Saqué los tweeters de las cajas y hacían el mismo ruido, en una, le desconecté el woofer para escuchar claramente, y seguía haciéndolo .

Luego, no pude evitar desarmarlo nuevamente... Y es así, si quitas los 4 tornillos, se desarma entres partes, imán, bobina y brida.

Al desarmarlo noté algo en el orificio donde calza la bobina... Era el barniz quemado de la bobina anterior, así que limpié con alcohol y un cepillo... Y vi que había pequeñas (un par no tan pequeñas) partículas pegadas ahí dentro... Le mandé aire comprimido y volví a limpiar hasta que no quede nada, luego puse la bobina y apreté cuidadosamente. La bobina queda siempre centrada porque tiene un par de orificios que la centran en su lugar.
Luego.... el chillido se había ido!!  
Pero... en el otro seguía pasando lo mismo, aunque nunca lo había desarmado.
Así que desarme, pero estaba bien, igual limpié todo, pero sin alcohol y sin aire. Lo único que noté es que en donde el domo es presionado por la brida está deformado. Armé, pero sigue el ruido.
Será que el domo tiene una deformación que lo hace vibrar o raspar el imán y producir el ruido?

Subo un par de fotos.


----------



## sergiot (May 26, 2017)

ese domo está deformado, llévalo a audifan que te lo cambien.


----------



## luis_e (May 26, 2017)

Me voy a poner en contacto con ellos a ver que me dicen... Una lástima no lo vi antes, sino lo compraba cuando compré el repuesto anterior, me salió más caro el envío que el domo .

Gracias!

Y ya que estoy, que tengo las curvas... se puede calcular bien el filtro?


----------



## AntonioAA (May 26, 2017)

luis_e dijo:


> Y ya que estoy, que tengo las curvas... se puede calcular bien el filtro?

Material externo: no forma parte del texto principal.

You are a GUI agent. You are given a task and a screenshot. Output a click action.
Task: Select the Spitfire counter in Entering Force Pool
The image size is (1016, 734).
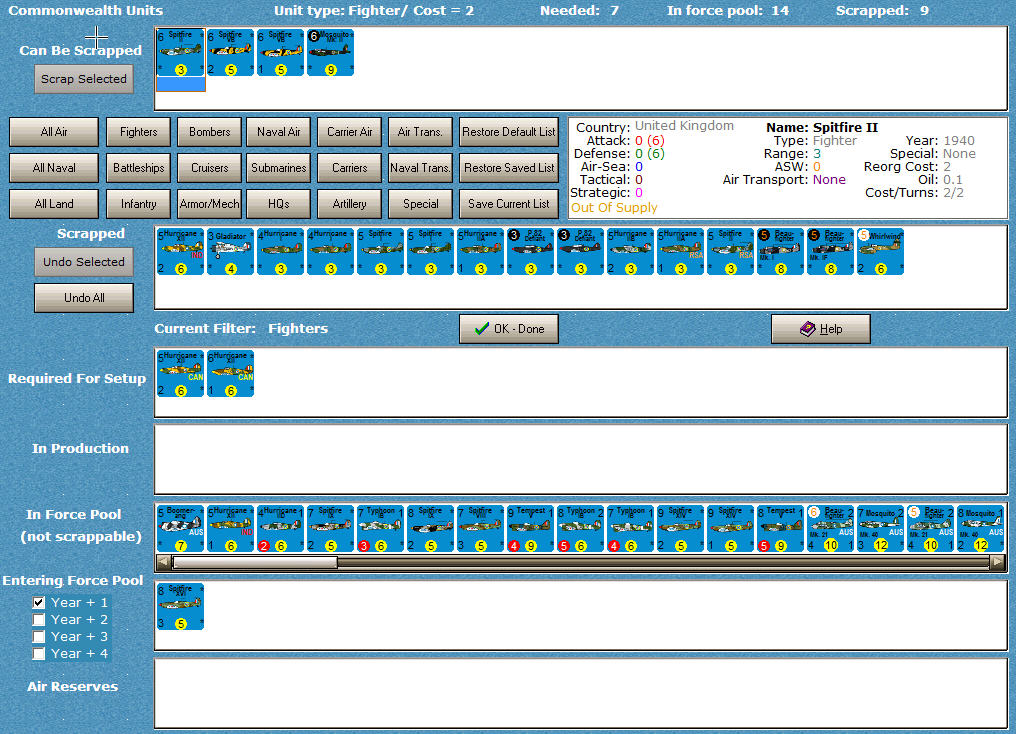coord(180,603)
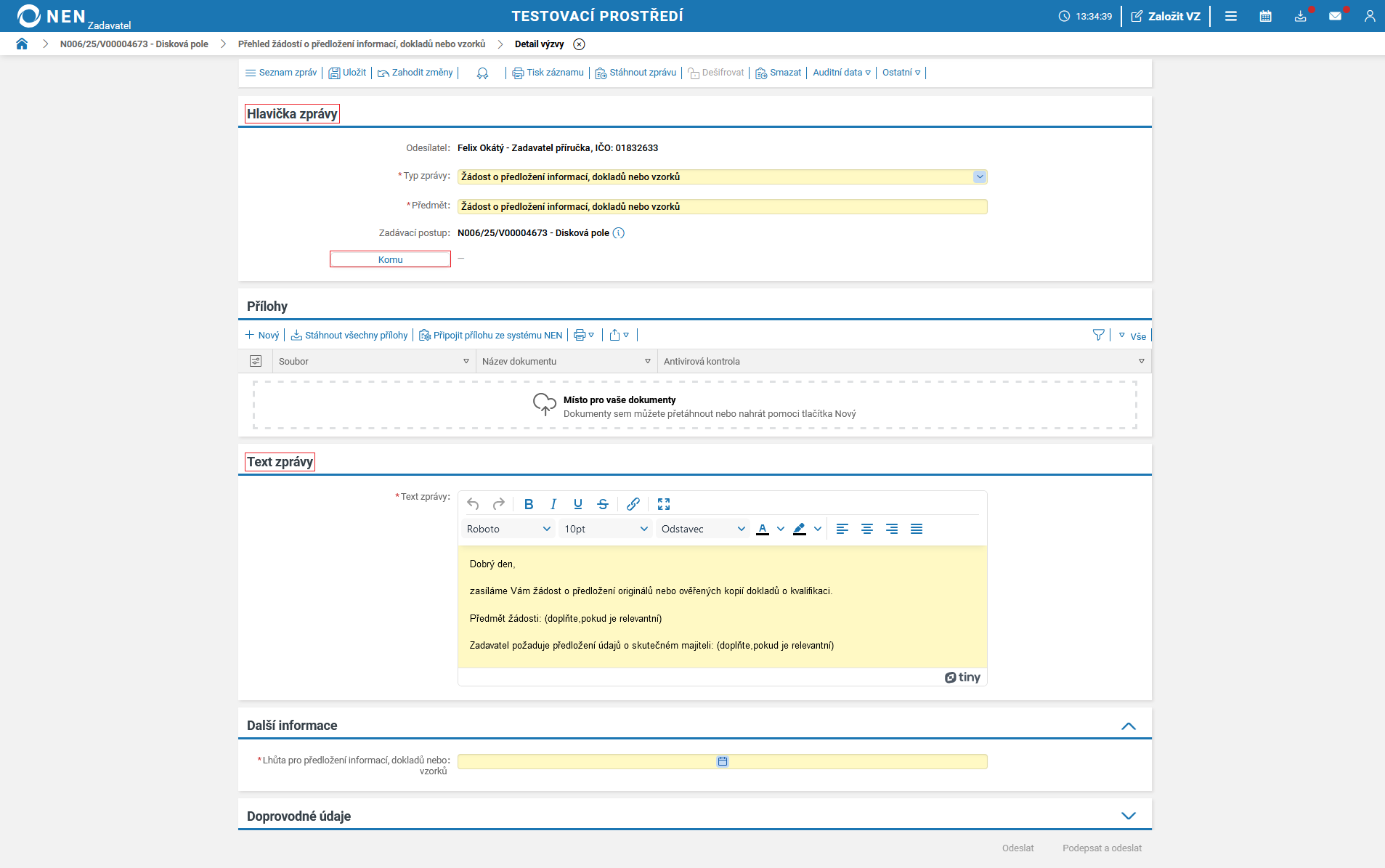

Luis: La forma optima de calcular un filtro es teniendo en cuenta TODO el modelo electroacústico del parlante . 
Por suerte hay simuladores que lo hacen muy bien por uno , solo es necesario introducir bien los datos . Ejemplo: LSPCad y tambien hay una planilla de Excel gratuita de Jeff Bagby 
http://audio.claub.net/software/jbabgy/jbagby.html

Lo que necesitas obtener son los archivos .FRD y .ZMA de cada parlante e introducirlos 

Y aunque esta dicho por todas partes , no tenes que usar ni bobinas con nucleo ferromagnetico ni capacitores electroliticos . 
Da MUCHO trabajo llegar a algo decente , pero vale la pena !


----------



## Dr. Zoidberg (May 26, 2017)

luis_e dijo:


> Me voy a poner en contacto con ellos a ver que me dicen... Una lástima no lo vi antes, sino lo compraba cuando compré el repuesto anterior, me salió más caro el envío que el domo .

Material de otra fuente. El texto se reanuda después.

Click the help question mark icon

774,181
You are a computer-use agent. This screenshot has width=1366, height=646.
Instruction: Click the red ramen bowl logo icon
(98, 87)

A juzgar por lo que comentaste antes, es probable que el otro tweeter esté palmado o la bobina quizás esté rozando. El temas es que si le has dado manija como para que tengan y con un xover malo, tal vez los hayas dañado... al menos el que sigue chillando. Tratá de repararlo... o mejor comprá nuevos 



luis_e dijo:


> Y ya que estoy, que tengo las curvas... se puede calcular bien el filtro?


De las curvas que tenés no se aprecian problemas (la del woofer está buena), salvo los picos esos en el tweeter que no están en ninguna armónica de la Fs, pero si ya encontraste la falla... pues listo.
Las curvas que te dice Antonio las tenés que relevar con micrófono, ya que no son curvas de impedancia sino de respuesta en frecuencia. Las podés hacer con el ARTA sin problemas.



AntonioAA dijo:


> Y aunque esta dicho por todas partes , no tenes que usar ni bobinas con nucleo ferromagnetico ni capacitores electroliticos .
> Da MUCHO trabajo llegar a algo decente , pero vale la pena !

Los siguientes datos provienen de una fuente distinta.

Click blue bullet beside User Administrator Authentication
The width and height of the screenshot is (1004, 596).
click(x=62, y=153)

Cuando ecualicés en activo vas a zafar de todos esos problemas...


----------



## AntonioAA (May 26, 2017)

Dr. Zoidberg dijo:


> Las curvas que te dice Antonio las tenés que relevar con micrófono, ya que no son curvas de impedancia sino de respuesta en frecuencia. Las podés hacer con el ARTA sin problemas.
> 
> Cuando ecualicés en activo vas a zafar de todos esos problemas...



Las .ZMA se obtienen exportando del Limp ( sin microfono ) , las otras , si 

No discuto las ventajas del cross activo ... pero si el parlante no es del todo bueno , en pasivo se puede "moldear" la respuesta final en forma mucho mas flexible ...


----------



## luis_e (May 26, 2017)

Gracias por sus respuestas!

Si, vi por ahí que hay que medir con un micrófono la respuesta en frecuencia, pero también vi lo que era el micrófono... Ahí morí, imposible conseguir algo por el estilo. Se puede relevar esa curva de frecuencia de alguna otra manera? Digamos, con cualquier micrófono? Pienso que si no es un micrófono calibrado no tiene sentido medir la respuesta en frecuencia, no se.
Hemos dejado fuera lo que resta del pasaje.